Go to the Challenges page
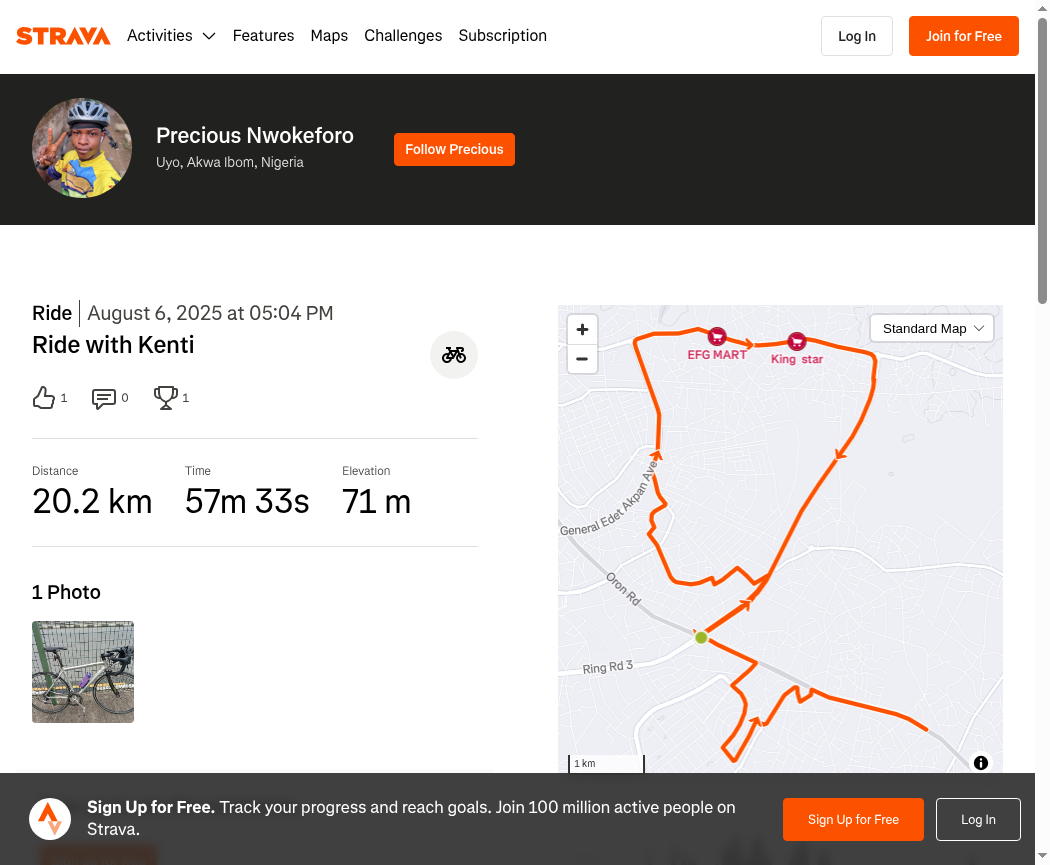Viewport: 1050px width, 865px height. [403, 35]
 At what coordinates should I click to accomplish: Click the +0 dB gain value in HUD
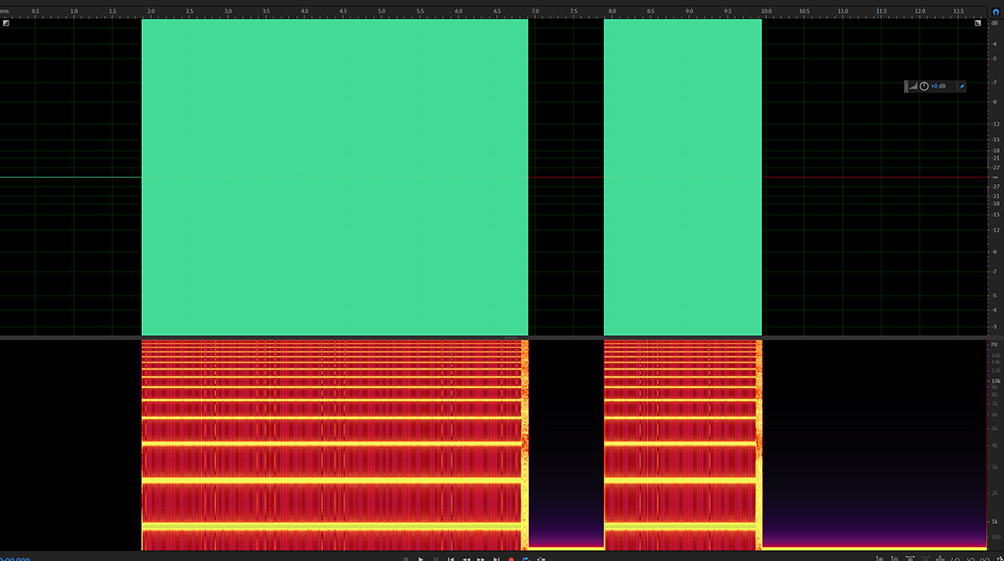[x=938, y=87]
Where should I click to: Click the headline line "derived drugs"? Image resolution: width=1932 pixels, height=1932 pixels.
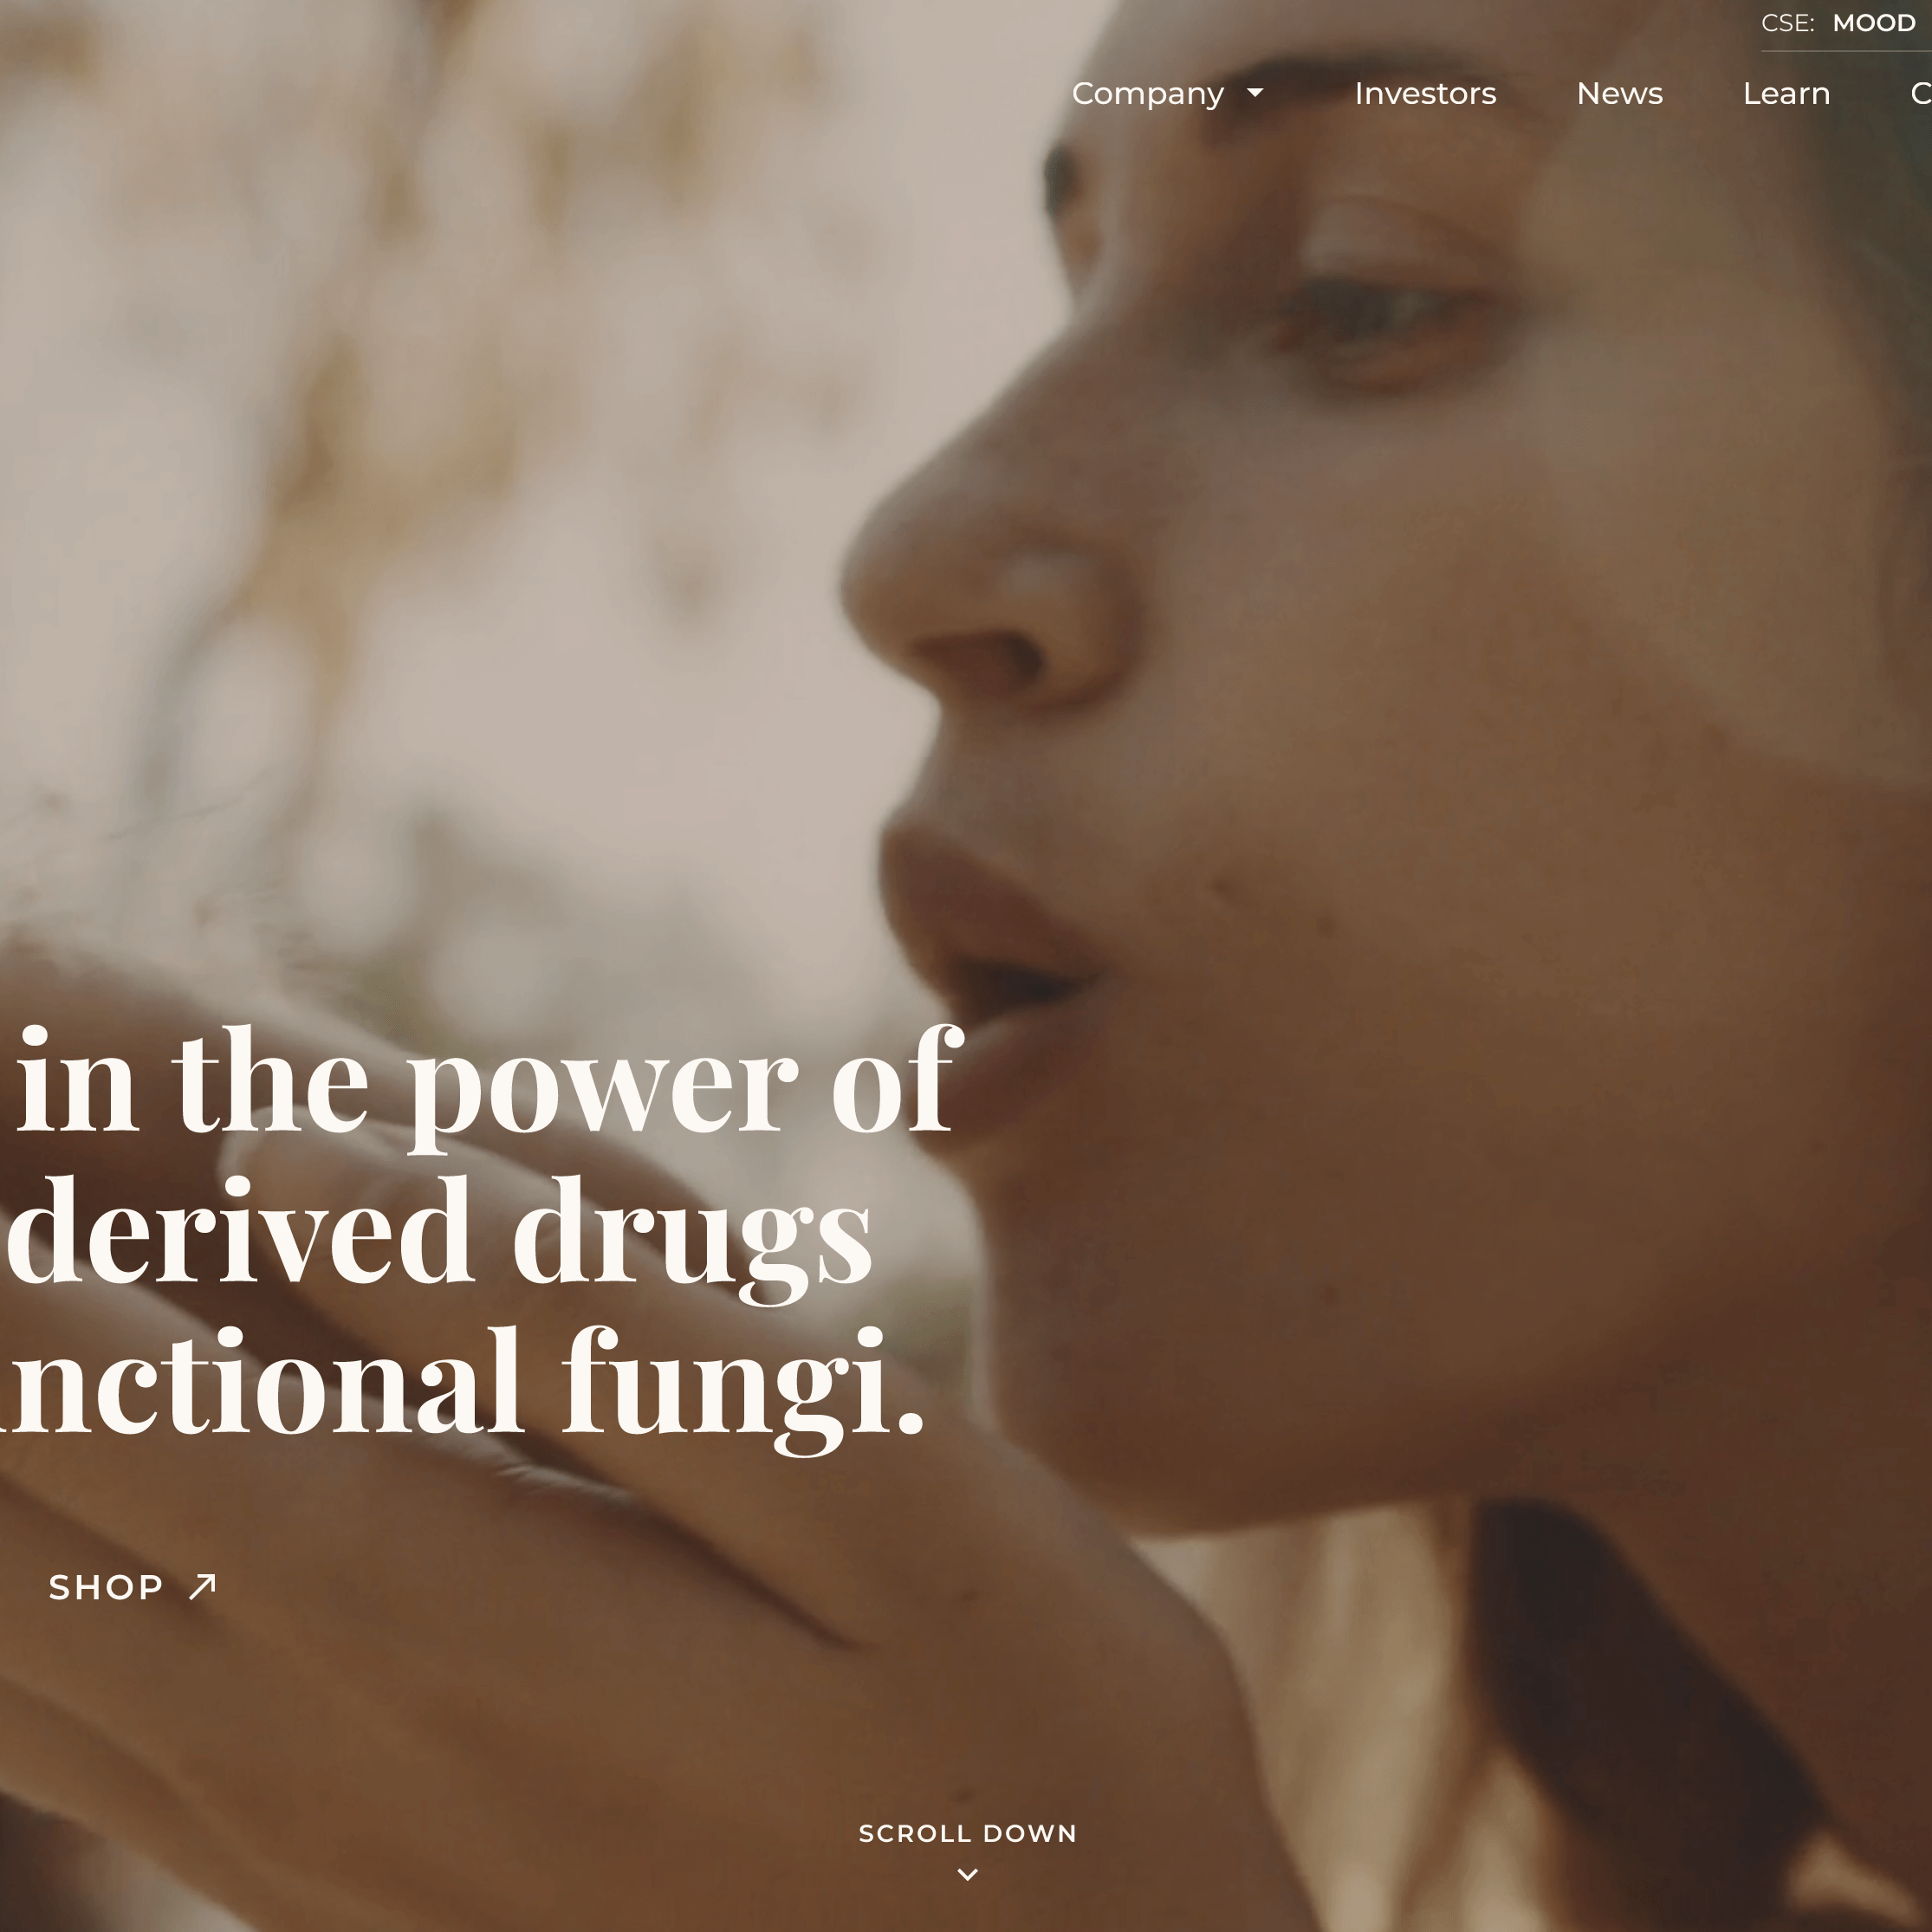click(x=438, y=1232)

Instructions to follow: Could you retype each line of the material above exactly, skipping the pictures?

Answer box:
Go to the Challenges page
Viewport: 1050px width, 865px height. [403, 35]
 At what coordinates should I click to accomplish: Click the +0 dB gain value in HUD
[x=938, y=87]
Where should I click to: Click the headline line "derived drugs"? Image resolution: width=1932 pixels, height=1932 pixels.
click(x=438, y=1232)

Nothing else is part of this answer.